Amid the ongoing conflict between al-Qaeda and the Islamic State, jihadi ideologues and media appear more divided than ever before. Notwithstanding U.S.-led airstrikes in Iraq and Syria that some thought could unite jihadi ranks, the jihadi civil war is raging on unabated, and nowhere more so than on the ideological and media front. Among more traditional media, it is now the norm for jihadi web forums to identify—even openly—with one belligerent or the other. Some forums, such as Platform Media and Tahaddi, promote the Islamic State, with Shumukh more or less also on board; Fida’ and ‘Arin, among others, clearly favor al-Qaeda.

Yet the real jihadi battle of wits is not being waged on or between the forums. The ideological battlefield is defined, rather, by a number of upstart media outlets on Twitter supportive of the Islamic State, on the one side, and a few established websites of older jihadi scholars supporting al-Qaeda, on the other. Among the mass of competitors are two most worthy of attention. These are Mu’assasat al-Ghuraba’ lil-I‘lam (“The Ghuraba’ Media Foundation”), a pro-Islamic State Twitter outlet, and Minbar al-Tawhid wa’l-Jihad (“The Pulpit of Monotheism and Jihad”), a pro-al-Qaeda website overseen by the Jordanian jihadi Abu Muhammad al-Maqdisi.

The Newcomer and the old-timer

The competition between the Ghuraba Media Foundation and Minbar al-Tawhid wa’l-Jihad (hereafter Ghuraba’ and Minbar, respectively) is very much one between new media and old. It highlights the generally more youthful profile of Islamic State supporters contra their more senior, pro-al-Qaeda counterparts.

Minbar (www.tawhed.ws) was founded in or around 2002 by al-Maqdisi (b. 1959), arguably the most well-known jihadi scholar alive. It features the largest online library of jihadi books, essays, fatwas, and audio recordings, and is further known for its “Shari‘a Council” of select scholars who respond to queries from visitors on a range of subjects, including jihad. Like other questionable Arabic websites, its domain name is registered in Samoa (.ws). Minbar does not regularly partake in social media.

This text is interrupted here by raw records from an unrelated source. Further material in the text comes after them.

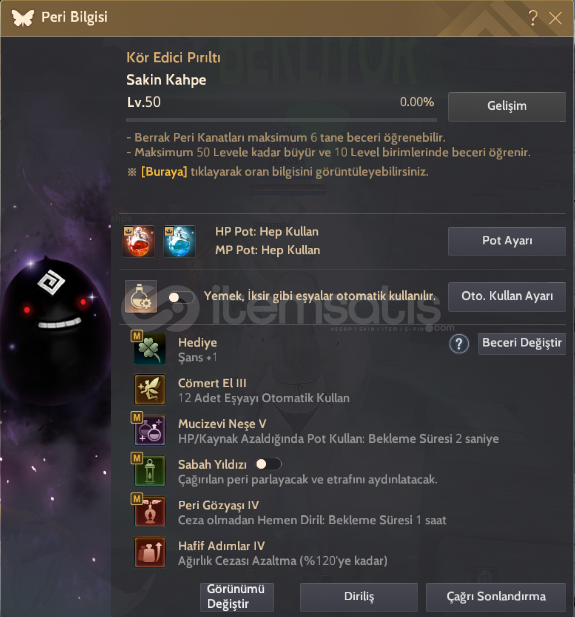Click the auto-use flask gear icon
The height and width of the screenshot is (617, 575).
coord(141,297)
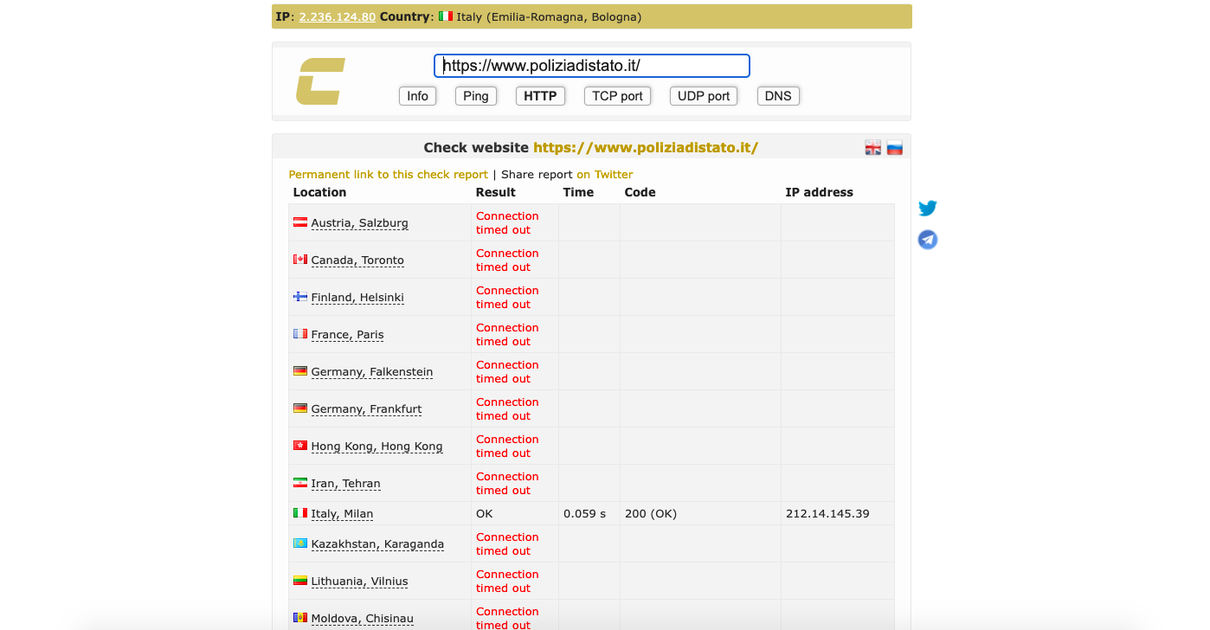Open the https://www.poliziadistato.it/ heading link
Image resolution: width=1210 pixels, height=630 pixels.
pyautogui.click(x=645, y=147)
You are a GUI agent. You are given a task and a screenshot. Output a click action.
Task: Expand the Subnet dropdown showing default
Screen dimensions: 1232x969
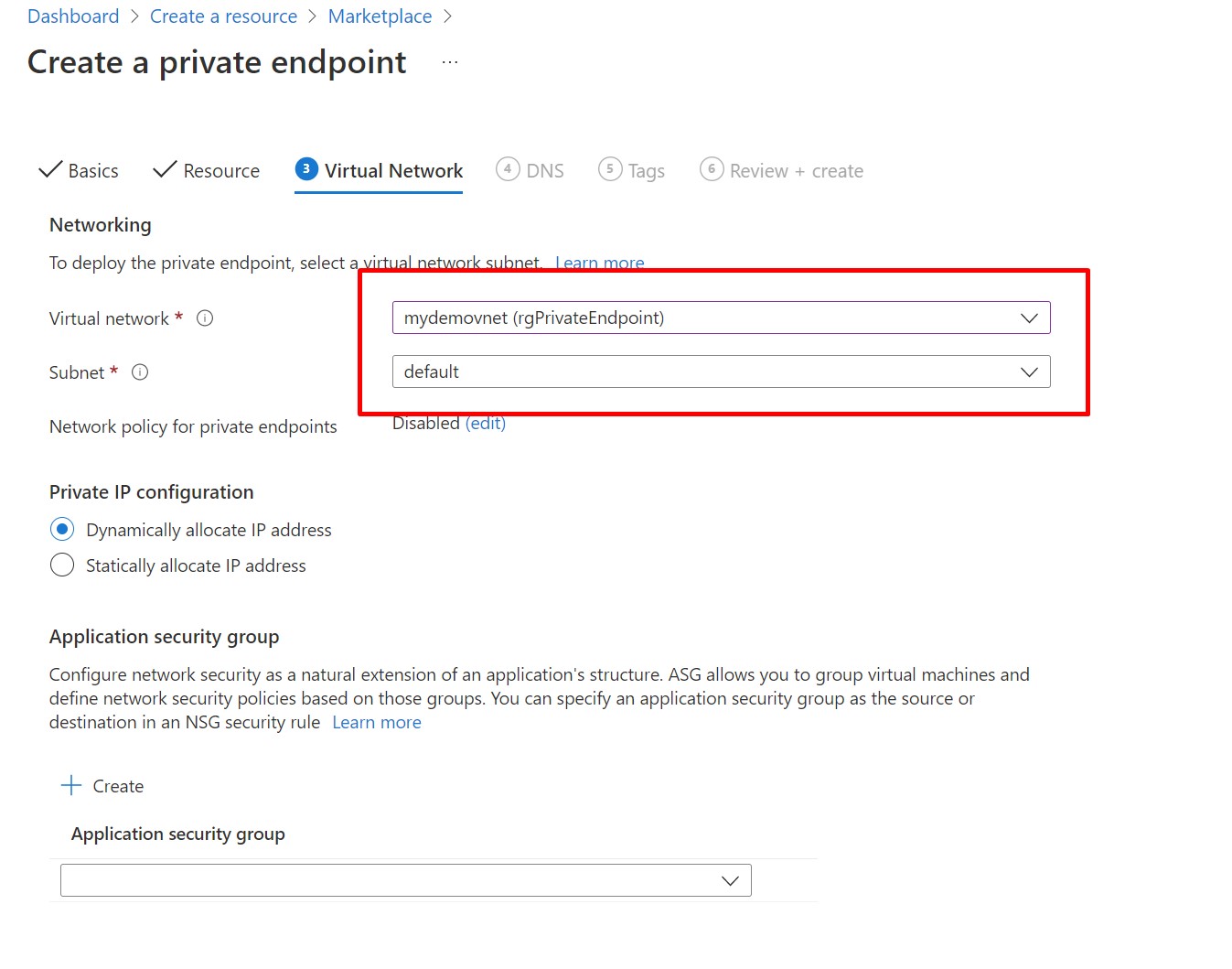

The newcomer, Ghuraba’, has a completely different modus operandi, relying instead on social media and free upload sites. Founded in late 2013, it is largely a Twitter phenomenon, having started with the handle @alghuraba_ar. While Twitter’s censors routinely delete it, the outfit quickly reappears at each inconvenience, simply adding a number to its handle. (It is currently @alghuraba_ar04.) To create more permanent links to its files, Ghuraba’ relies on websites like justpaste.it, and for storage it uses sites such as gulfup.com and sendspace.com. Every week Ghuraba’ publishes, in slick PDF documents, multiple essays and books, most of which are devoted to defending the Islamic State against its detractors. Its growing archive of writings (for the moment available here) is becoming a rival, however modest, to Minbar’s jihadi library. The authors it regularly features have likewise become something of a rival to Minbar’s Shari‘a council.

Shari‘a councils of war

On August 16, 2014, Minbar unveiled a new lineup for its relaunched Shari‘a council, defunct since September 2013. The two men last writing for it, Abu al-Mundhir al-Shinqiti and Turki al-Bin‘ali, had adopted a pro-Islamic State position and, it appears, left their posts on the council. These two had also written lengthy works in favor of the Islamic State, subsequently removed by Minbar. By late 2013 Minbar was evidently censoring all pro-Islamic State writings, and Ghuraba’ began publishing the works of Shinqiti and Bin‘ali.

The new Shari‘a council has displayed Minbar’s now well-known bias for al-Qaeda and animus toward the Islamic State. Among the five new members is Sami al-‘Uraydi (b. 1973; @sami_oride), a Jordanian currently serving as a shari‘a official with the al-Qaeda-affiliated Jabhat al-Nusra in Syria. Another is one ‘Abdallah ibn Ahmad al-Bun al-Husayni, a man of uncertain identity who describes himself as “one of Shaykh Abu Muhammad al-Maqdisi’s students.” His first efforts for Minbar were devoted to attacking, in a long refutation, three pro-Islamic State scholars: Turki al-Bin‘ali, Abu Khabab al-‘Iraqi, and ‘Umar Mahdi Zaydan, the former two being regular contributors to Ghuraba’. In large measure, this is a shari‘a council of war.

Ghuraba’, for its part, does not have an official shari‘a council but does host a coterie of regular contributors with essentially the same function. Among the more prominent of these writers are two Mauritanians (Abu ‘Ubayda al-Shinqiti and Abu Salama al-Shinqiti), an Iraqi (Abu Khabab al-‘Iraqi), a Moroccan (Zakariya’ Bu Gharara), a Sudanese (Musa‘id ibn Bashir, recently arrested), and several others of unidentifiable origin (Abu Mus‘ab al-Athari, ‘Ubayda al-Athbaji, Abu Bara’a al-Sayf, and “Ahlam al-Nasr,” described as “the Islamic State’s poetess,” among others).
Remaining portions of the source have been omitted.